As Freddie Prinze used to say, "Looooooking goooooood."
As good as Ueberroth would have looked had there not been a strike at all, he looks even better now, having waded into the breach like John Wayne, given both sides a thanks-I-needed-that slap in the face, and walked out 75 minutes later, wiping the dirt off his hands, to announce an end to this foolishness.
And then, as the spotlight hit him flush in his baby blues, protesting, "I had no role" in the settlement. (Sort of like The Duke saying, "Shucks, ma'am, it wasn't nothin'.")
Even if Ueberroth, in fact, had no role, even if the deal was done before he got anywhere near MacPhail's apartment, where the final negotiations took place, who's going to believe that now?
The man's timing was impeccable.
For months, like his passive predecessor, Bowie Kuhn, he said he wouldn't get involved. Then, two Sundays ago he stepped into a phone booth near Cooperstown and came out wearing a "Fan's Man" cape, and vowing, "I'll make a commitment to baseball fans . . . We can't allow these negotiators to fail."

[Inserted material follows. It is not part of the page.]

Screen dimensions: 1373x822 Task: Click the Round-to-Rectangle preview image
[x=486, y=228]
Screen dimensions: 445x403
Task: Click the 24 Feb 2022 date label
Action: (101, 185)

As the strike deadline neared, he borrowed a strategem often used by Ronald Reagan, going public to sell his plan. Over the heads of the negotiators, straight to the people. You could argue that he sandbagged the process, but publicly he was seen as neither pro-owner nor pro-player. He was pro bono. And even as he was being rebuffed by the adversaries, he urged them to keep talking. Then, like a vision he danced across the porch as the radio played, and sports fans, that's all she wrote. The Ueberroth Mystique, that he's cut from a better cloth than the rest of the rack, remained intact.
The man who did what no one had ever done before, find a way to make money on the Olympics, not just money but big, huge, incredible money on an Olympics that only had one of the top three seeds in a three-team draw, had just done it again: Strike? Get out of here, you knuckleheads. And I mean it.
What's the worst you can say about him? That's he's an opportunist? That he covets not just the spotlight, but the most flattering angle during his life as a photo op? That something about his style makes you vaguely uneasy, that you fear that he's manufactured and disingenuous, clever by half, perhaps?
Say it, and right now it will sound like sour grapes.
The fans have to love him. He didn't fiddle as baseball burned.
The owners can't hate him. His drug-test initiative, however misguided and theatrical (to say nothing of its infringement on civil liberties), was surely to their liking. And isn't it under Ueberroth's stewardship that these owners seem to have come to be viewed sympathetically by the public, a condition that a few years ago was unthinkable?
The players can't hate him. He repeatedly has tilted toward labor in these negotiations. No one can fairly call him, as they did Kuhn, the owners' puppet.
Without question, Ueberroth has come away looking like an effective manager.
And a winner.
Everyone loves a winner.
Everyone wants a winner on their team.
Which is why Peter Ueberroth often is talked about up on Capitol Hill as a promising candidate. Governor? Senator? How high is up?
It shouldn't surprise you that both parties want him.
A person needs some fancy footwork to walk both sides of the street. So far, Ueberroth looks like Fred Astaire.